When my daughter was four years old, she said that when she grew up she wanted to be a “blue doctor.” My second child tells me that he wishes to be a priest. My youngest son, who is now four, has been telling me for some time now that when he grows up he wants to be a lion.
I am not sure from where the desire to be a lion arose, but it probably has something to do with my repeated readings of The Chronicles of Narnia. The lion in those stories is one who loves and one who growls. His enemies fear him, and even his friends do not approach him without caution because they realize that he is not a tame lion. But they love him deeply and he loves them more in return. This is what my son aspires to. He is currently working on his roar and has it down fairly well.
The roar of the Lion of Judah is given substantially less attention by the more mature section of Christendom. A quick trip to any Christian bookstore that sells artwork will reveal images of the smiling Jesus, the suffering Jesus, the baby Jesus, the “I love children” Jesus, the Sacred Heart Jesus, the “I carried you when you were tired and left my footprints” Jesus, but few or none of the roaring Jesus. Although I think my son would like it, images of Jesus taking a whip to the money-changers in the temple just aren’t big sellers with adults in our society.

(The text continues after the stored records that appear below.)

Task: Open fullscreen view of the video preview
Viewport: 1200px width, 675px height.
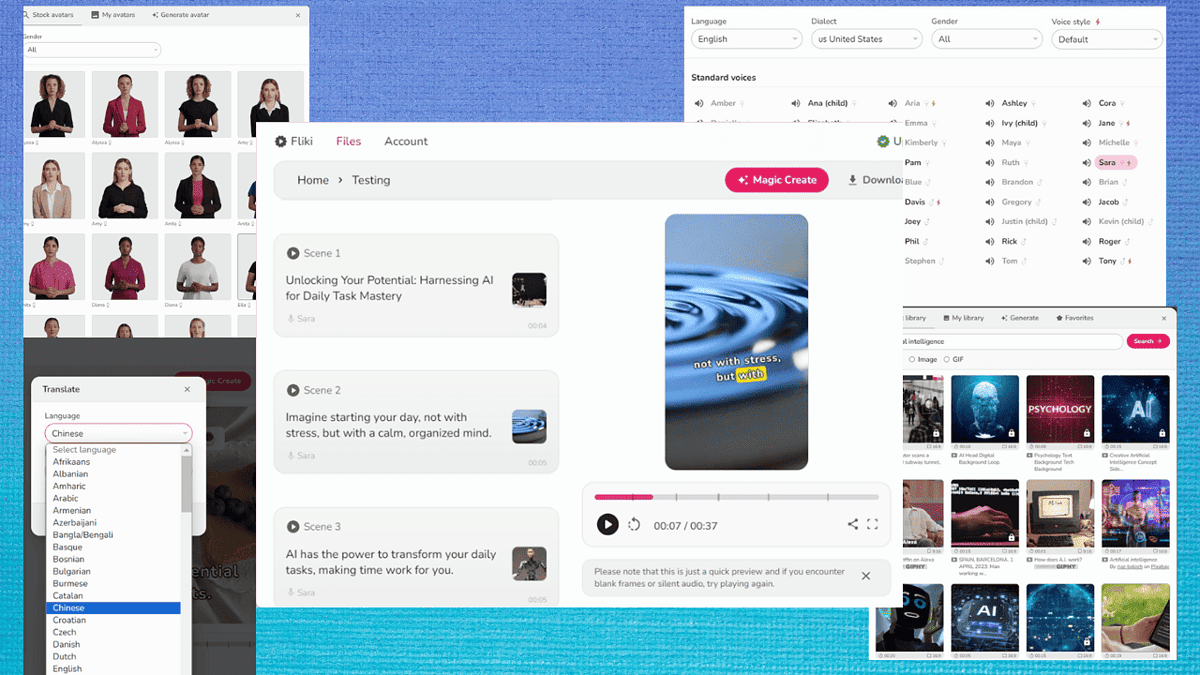Action: 872,524
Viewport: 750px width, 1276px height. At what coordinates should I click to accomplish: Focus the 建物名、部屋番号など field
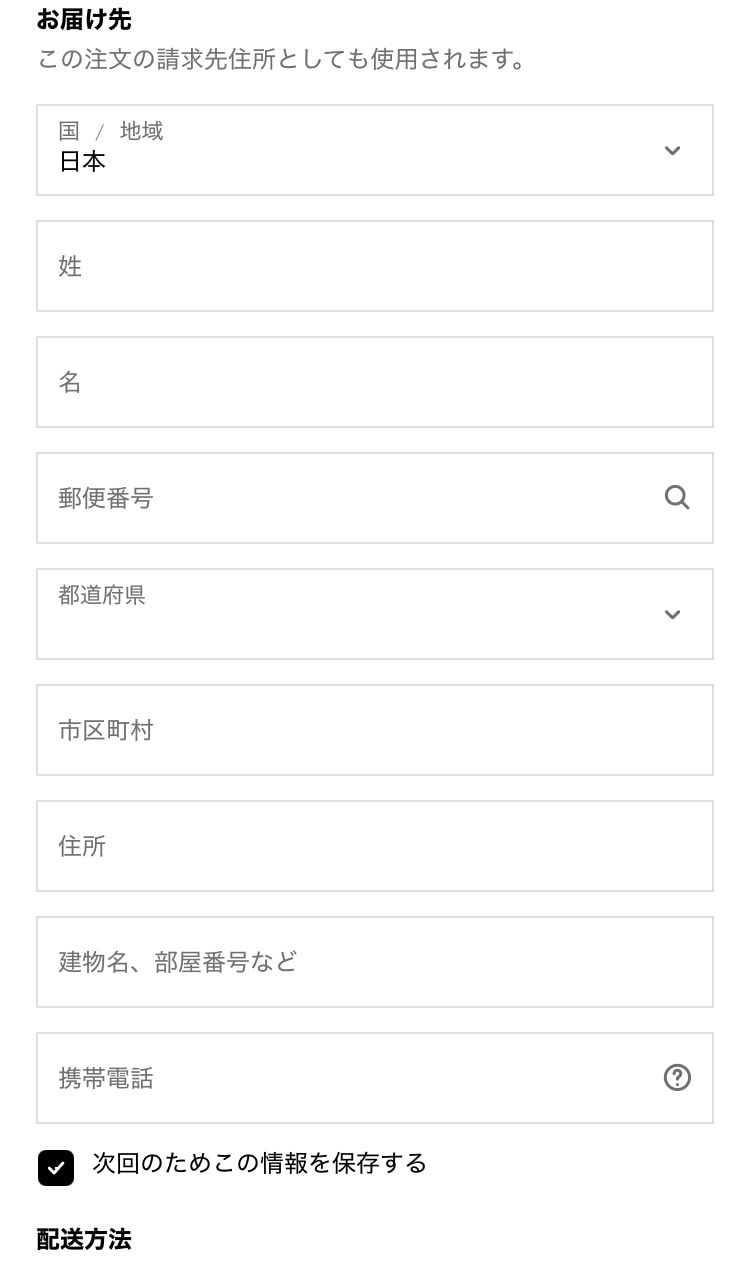tap(374, 962)
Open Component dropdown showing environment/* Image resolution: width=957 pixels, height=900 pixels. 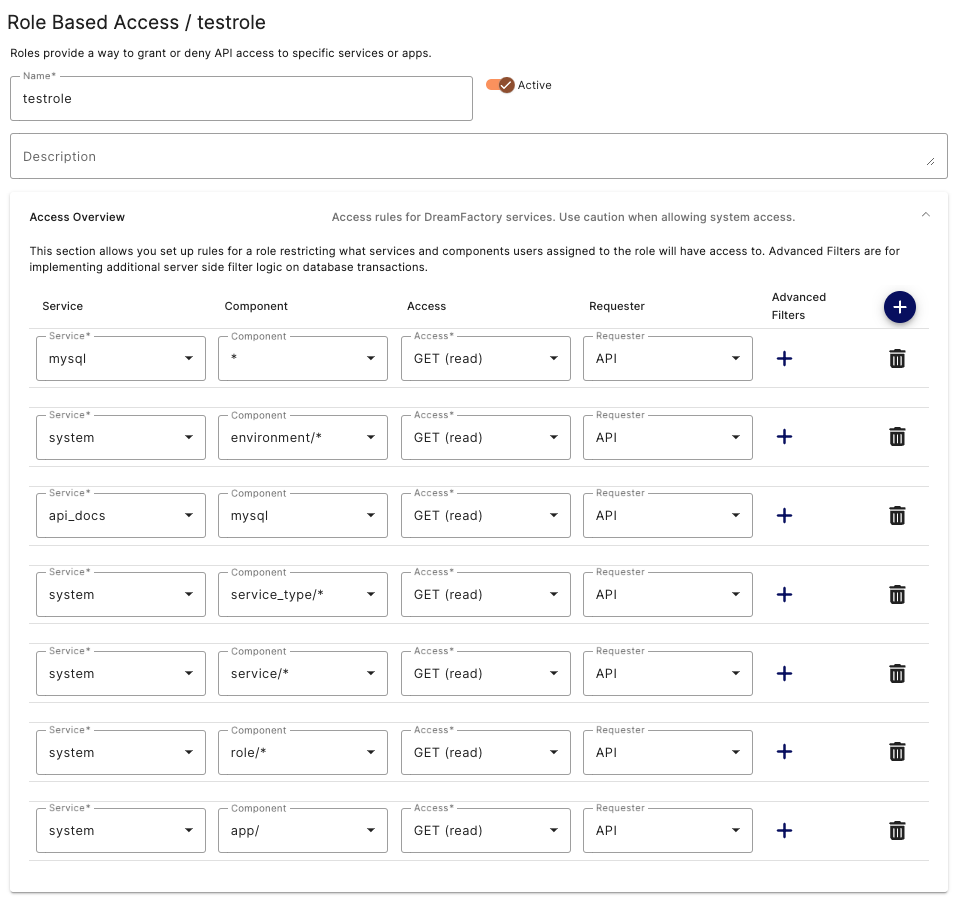tap(302, 437)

Dorothy Sayers wrote about those who turn the almighty Christ into someone who is weak and dull and boring:
The people who hanged Christ never, to do them justice, accused him of being a bore; on the contrary, they thought him too dynamic to be safe. It has been left for later generations to muffle up that shattering personality and surround him with an atmosphere of tedium. We have very efficiently pared the claws of the Lion of Judah, certified him “meek and mild,” and recommended him as a fitting household pet for pale curates and pious old ladies. (from Creed or Chaos?)
This is what comes from emphasizing that Jesus is our friend and making him our buddy or pal. While the Scriptures say that he is our friend, one doesn’t find this emphasized by the church fathers. Anthony of Egypt, Athanasius, Augustine of Hippo—just to start with the As—wrote very little about Jesus as our friend in comparison to the modern plethora of writings and songs emphasizing this aspect of our Lord’s relationship to us. The Fathers treat him with more majesty and reverence and awe.

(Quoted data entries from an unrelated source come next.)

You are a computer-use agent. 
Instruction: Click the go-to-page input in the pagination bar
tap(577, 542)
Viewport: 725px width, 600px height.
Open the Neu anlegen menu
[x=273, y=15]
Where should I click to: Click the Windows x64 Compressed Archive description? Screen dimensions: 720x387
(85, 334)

Yes, God loves us deeply. I love my son deeply too, but I am his father, not his playmate. To him I aspire to be a source of unconditional love, a pillar of responsibility, a comforter, a protector, and a teacher. In a way, my son and I aspire to the same thing. Just as I seek to be a loving father after the model of our heavenly Father, my son, in his own way, seeks to be Christ-like by being a lion. By the grace of God, I hope we both attain that to which we aspire. The Church could use more lions.